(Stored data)
======

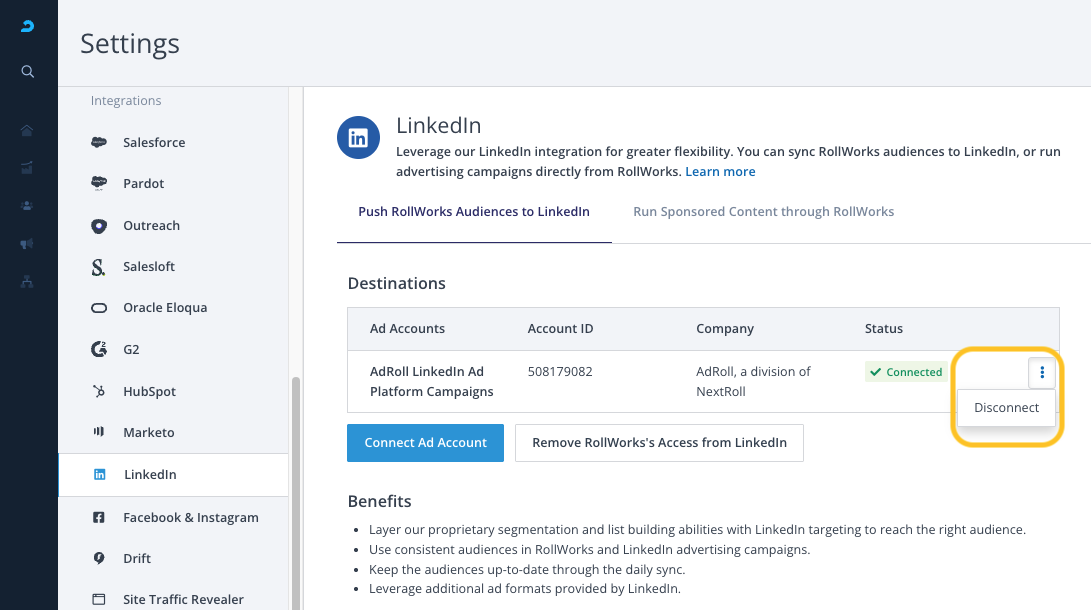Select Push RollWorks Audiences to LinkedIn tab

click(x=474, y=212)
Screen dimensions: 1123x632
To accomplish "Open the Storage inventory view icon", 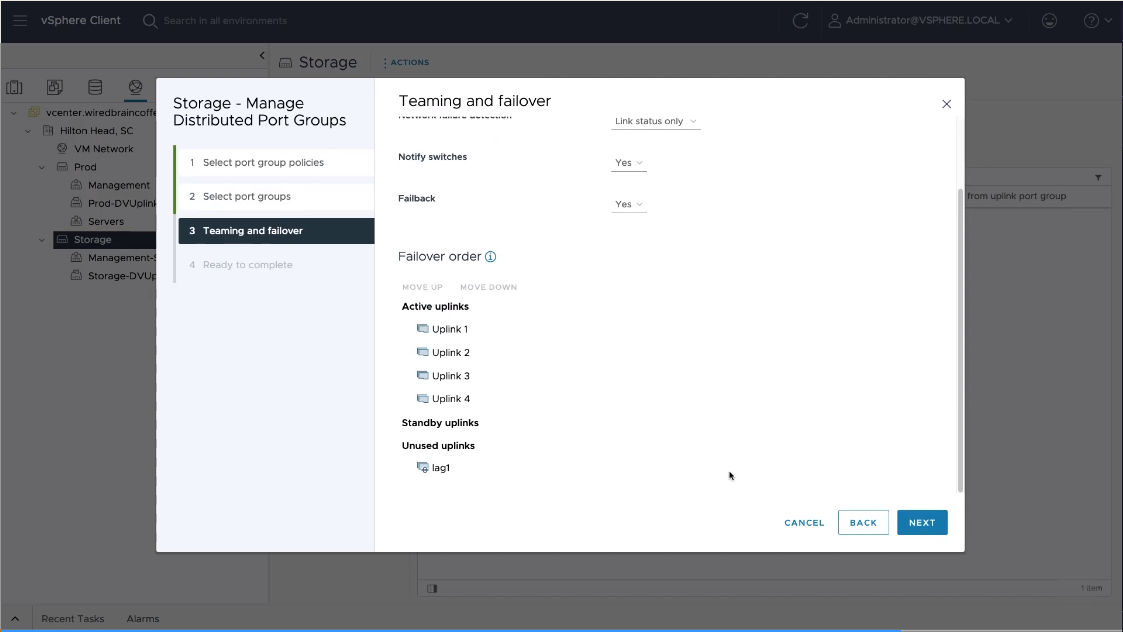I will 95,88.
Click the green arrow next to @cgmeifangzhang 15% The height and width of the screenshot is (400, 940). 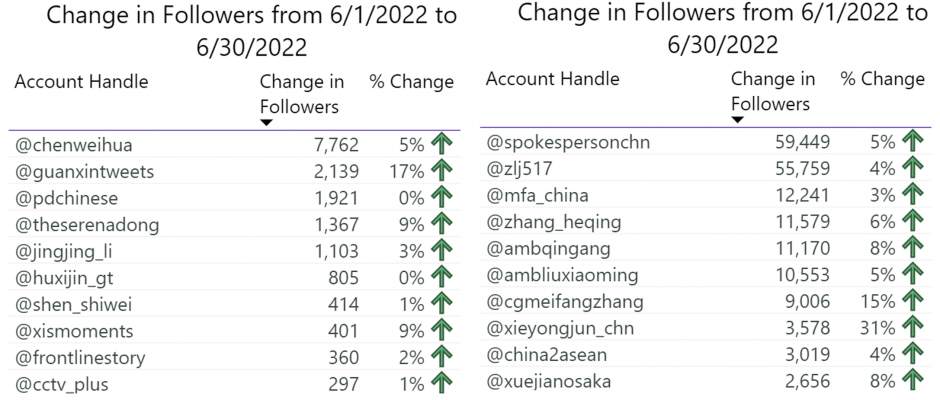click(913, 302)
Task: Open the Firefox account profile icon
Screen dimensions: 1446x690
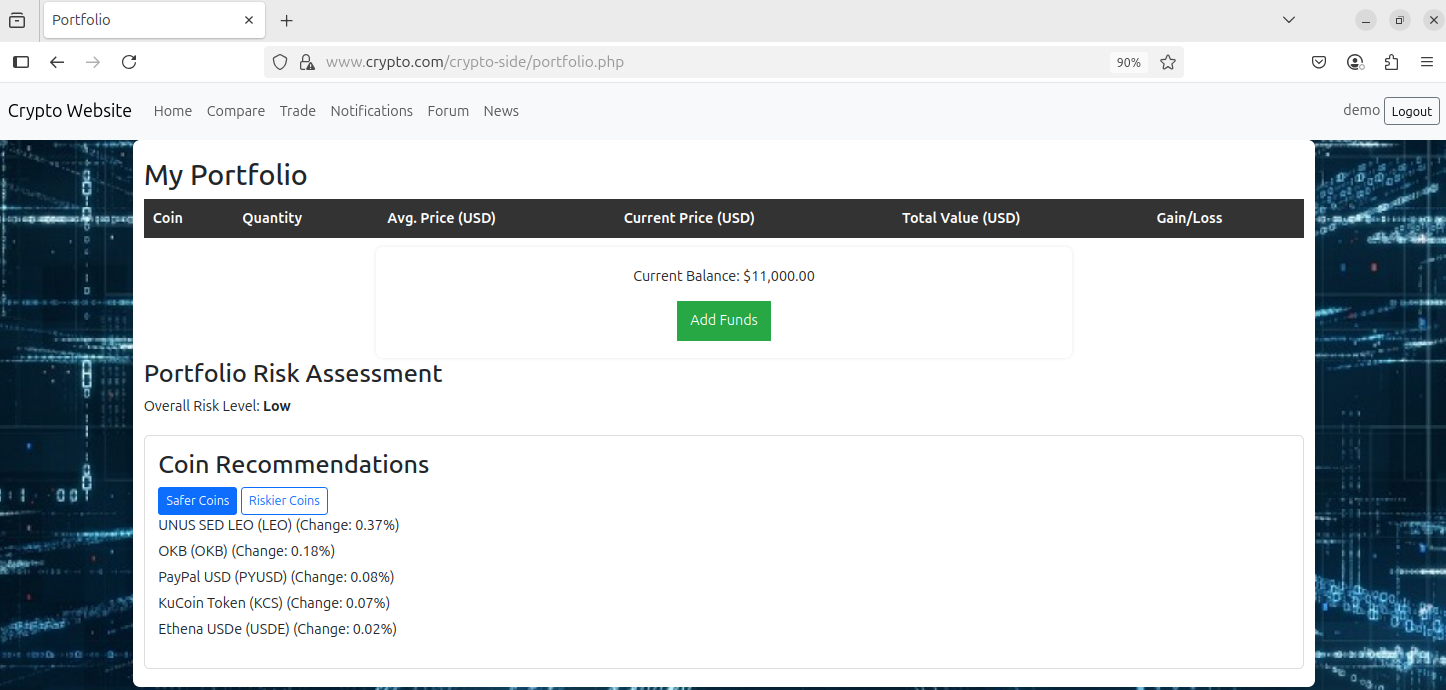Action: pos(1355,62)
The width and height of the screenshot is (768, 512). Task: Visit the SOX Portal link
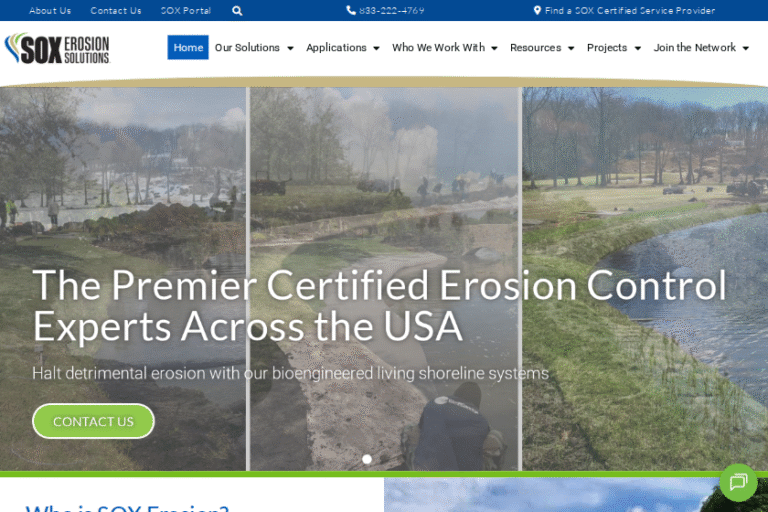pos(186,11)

======

The task
Extract only the lines from the line containing "Task: Open the Firefox account profile icon" through the final line of the records; keep both ends and drop every picture.

Solution
Task: Open the Firefox account profile icon
Screen dimensions: 1446x690
Action: pos(1355,62)
The width and height of the screenshot is (768, 512). Task: Visit the SOX Portal link
pos(186,11)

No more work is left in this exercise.